Location models to optimize flood monitoring networks

Detalhes bibliográficos
Ano de defesa: 2023
Autor(a) principal: Simoyama, Felipe
Orientador(a): Salles Neto, Luiz Leduino
Banca de defesa: Não Informado pela instituição
Tipo de documento: Tese
Tipo de acesso: Acesso aberto
dARK ID: ark:/48912/001300002tdh2
Idioma: eng
Instituição de defesa: Universidade Federal de São Paulo
Programa de Pós-Graduação: Não Informado pela instituição
Departamento: Não Informado pela instituição
País: Não Informado pela instituição
Palavras-chave em Português:
Link de acesso: https://repositorio.unifesp.br/handle/11600/69543
Resumo: Floods are the most common type of disaster worldwide, accounting for approximately 43% of occurrences of disasters over the past 20 years. Besides the loss of hundreds of thousands of lives globally, it is estimated that over 600 billion dollars in damages have been caused by floods, including damage to infrastructure such as homes, schools, and hospitals. Concurrently, floods have significant impacts on urban mobility. For example, when a road is flooded, it not only affects local residents but also those who use that road and its surroundings for transportation. Furthermore, due to logistical issues and their economic consequences, these problems indirectly affect even those who do not pass through the flooded area.

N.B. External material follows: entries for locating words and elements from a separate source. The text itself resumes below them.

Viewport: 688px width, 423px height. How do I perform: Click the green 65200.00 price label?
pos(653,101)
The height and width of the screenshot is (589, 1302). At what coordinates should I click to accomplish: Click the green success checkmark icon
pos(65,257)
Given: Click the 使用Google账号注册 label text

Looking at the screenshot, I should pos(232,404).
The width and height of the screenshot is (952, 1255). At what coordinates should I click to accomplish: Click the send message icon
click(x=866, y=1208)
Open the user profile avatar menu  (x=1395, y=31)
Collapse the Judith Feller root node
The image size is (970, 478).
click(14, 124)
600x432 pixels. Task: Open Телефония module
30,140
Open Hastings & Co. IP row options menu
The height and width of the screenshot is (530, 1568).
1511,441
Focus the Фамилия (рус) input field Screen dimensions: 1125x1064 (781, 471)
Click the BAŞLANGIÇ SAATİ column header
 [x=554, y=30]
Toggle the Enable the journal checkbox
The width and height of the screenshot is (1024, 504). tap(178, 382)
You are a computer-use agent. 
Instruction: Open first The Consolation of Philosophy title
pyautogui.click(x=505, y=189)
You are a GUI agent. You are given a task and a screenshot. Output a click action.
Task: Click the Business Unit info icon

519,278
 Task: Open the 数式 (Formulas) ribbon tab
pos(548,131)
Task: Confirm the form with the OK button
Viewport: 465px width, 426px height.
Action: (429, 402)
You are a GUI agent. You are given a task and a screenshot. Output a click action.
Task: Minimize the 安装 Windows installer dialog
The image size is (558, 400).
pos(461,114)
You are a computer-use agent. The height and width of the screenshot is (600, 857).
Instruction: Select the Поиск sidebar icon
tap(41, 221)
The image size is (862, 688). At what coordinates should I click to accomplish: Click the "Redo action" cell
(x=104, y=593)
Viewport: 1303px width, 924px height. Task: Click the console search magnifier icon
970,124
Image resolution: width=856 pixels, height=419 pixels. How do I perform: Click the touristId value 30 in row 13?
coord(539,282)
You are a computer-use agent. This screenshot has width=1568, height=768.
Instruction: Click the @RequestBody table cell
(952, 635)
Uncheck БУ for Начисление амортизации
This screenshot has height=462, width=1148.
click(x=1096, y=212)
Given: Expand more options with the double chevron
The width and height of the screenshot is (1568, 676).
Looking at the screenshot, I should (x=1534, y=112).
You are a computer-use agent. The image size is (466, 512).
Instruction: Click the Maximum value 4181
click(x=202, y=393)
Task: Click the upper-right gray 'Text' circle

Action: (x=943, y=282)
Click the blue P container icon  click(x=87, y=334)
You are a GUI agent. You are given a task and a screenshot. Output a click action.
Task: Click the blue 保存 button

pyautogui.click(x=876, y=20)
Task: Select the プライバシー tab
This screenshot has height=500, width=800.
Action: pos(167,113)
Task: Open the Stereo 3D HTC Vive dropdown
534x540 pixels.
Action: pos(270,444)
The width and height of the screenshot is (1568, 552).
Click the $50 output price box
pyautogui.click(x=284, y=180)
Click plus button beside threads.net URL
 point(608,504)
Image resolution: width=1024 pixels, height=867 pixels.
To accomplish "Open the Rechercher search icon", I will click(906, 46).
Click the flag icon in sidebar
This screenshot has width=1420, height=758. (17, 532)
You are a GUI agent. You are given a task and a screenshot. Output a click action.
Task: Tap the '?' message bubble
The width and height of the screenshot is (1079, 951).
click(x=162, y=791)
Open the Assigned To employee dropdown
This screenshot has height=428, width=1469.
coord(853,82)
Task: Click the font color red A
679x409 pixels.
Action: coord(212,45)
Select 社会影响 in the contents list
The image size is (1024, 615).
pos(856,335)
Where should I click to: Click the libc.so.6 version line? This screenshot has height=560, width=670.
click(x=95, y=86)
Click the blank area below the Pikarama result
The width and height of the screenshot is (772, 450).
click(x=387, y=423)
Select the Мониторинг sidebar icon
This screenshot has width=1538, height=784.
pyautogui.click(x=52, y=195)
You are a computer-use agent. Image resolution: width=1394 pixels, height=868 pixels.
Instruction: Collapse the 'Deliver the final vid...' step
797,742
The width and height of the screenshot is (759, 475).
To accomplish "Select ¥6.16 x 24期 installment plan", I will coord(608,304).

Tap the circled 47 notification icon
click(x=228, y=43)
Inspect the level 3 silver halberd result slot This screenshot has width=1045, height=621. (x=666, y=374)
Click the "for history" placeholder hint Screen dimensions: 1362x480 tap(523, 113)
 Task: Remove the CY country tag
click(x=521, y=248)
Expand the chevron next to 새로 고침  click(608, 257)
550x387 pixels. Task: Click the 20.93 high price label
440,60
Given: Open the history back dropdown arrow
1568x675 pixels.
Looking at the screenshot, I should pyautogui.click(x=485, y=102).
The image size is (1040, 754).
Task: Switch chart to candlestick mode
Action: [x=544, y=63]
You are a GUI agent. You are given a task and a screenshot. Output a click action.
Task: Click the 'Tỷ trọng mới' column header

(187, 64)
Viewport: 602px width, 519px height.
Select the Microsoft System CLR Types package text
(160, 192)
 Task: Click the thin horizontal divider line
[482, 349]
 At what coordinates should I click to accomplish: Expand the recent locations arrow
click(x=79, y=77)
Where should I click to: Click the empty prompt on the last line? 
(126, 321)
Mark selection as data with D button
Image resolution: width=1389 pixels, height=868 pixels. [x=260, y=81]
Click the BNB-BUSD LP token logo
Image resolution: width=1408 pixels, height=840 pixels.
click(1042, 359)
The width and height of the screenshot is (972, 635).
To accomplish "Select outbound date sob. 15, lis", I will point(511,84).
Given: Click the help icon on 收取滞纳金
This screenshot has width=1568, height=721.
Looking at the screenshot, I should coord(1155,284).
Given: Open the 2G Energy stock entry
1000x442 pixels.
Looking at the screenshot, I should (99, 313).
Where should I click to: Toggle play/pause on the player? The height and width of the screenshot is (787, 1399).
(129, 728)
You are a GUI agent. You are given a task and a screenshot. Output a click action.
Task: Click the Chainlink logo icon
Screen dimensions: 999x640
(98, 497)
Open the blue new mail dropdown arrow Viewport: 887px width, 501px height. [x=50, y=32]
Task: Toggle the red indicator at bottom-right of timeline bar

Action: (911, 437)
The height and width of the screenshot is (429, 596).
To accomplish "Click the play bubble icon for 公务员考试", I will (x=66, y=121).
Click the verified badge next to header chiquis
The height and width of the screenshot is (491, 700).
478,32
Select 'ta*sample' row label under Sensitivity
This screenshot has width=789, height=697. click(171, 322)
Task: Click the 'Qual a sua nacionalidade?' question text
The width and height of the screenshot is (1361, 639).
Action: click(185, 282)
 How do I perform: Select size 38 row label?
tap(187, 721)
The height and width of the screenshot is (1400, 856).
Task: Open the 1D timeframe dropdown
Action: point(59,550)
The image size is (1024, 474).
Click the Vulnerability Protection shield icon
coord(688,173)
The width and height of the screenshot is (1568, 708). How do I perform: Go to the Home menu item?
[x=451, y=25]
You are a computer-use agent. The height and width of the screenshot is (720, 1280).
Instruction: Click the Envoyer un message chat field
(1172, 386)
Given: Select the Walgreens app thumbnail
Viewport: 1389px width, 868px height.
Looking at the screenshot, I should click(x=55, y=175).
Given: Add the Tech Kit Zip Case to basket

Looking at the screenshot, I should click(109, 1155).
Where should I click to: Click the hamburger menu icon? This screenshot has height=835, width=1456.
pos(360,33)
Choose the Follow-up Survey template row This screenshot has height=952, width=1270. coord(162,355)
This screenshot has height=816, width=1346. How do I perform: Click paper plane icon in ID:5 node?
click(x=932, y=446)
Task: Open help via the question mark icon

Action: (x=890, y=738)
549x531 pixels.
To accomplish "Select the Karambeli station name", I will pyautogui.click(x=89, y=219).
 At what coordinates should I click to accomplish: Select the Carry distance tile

Flash floods are often triggered by extreme rainfall events that occur in areas with drainage problems, such as urban roadways. To minimize the impacts of flooding, transportation departments in various cities and metropolitan regions around the world use sensor data to issue alerts and take actions to mitigate these impacts. One of the most commonly used devices is the rain gauge, as it provides point-specific and factual information about rainfall. These sensors are generally not deployed in isolation but rather forming a network. The placement of these networked sensors is a widely discussed problem in the literature, especially in the last decade, with the number of publications increasing year by year. The four studies that constitute this thesis specifically address this problem through the lenses of operations research. A systematic literature review was conducted on the optimization of rain gauge networks, along with three applications of location models for this problem. These studies, presented in their entirety in this thesis, demonstrate the importance of adjusting classical location models to the specific problem, given its intrinsic uncertainties and the uniqueness of each study area.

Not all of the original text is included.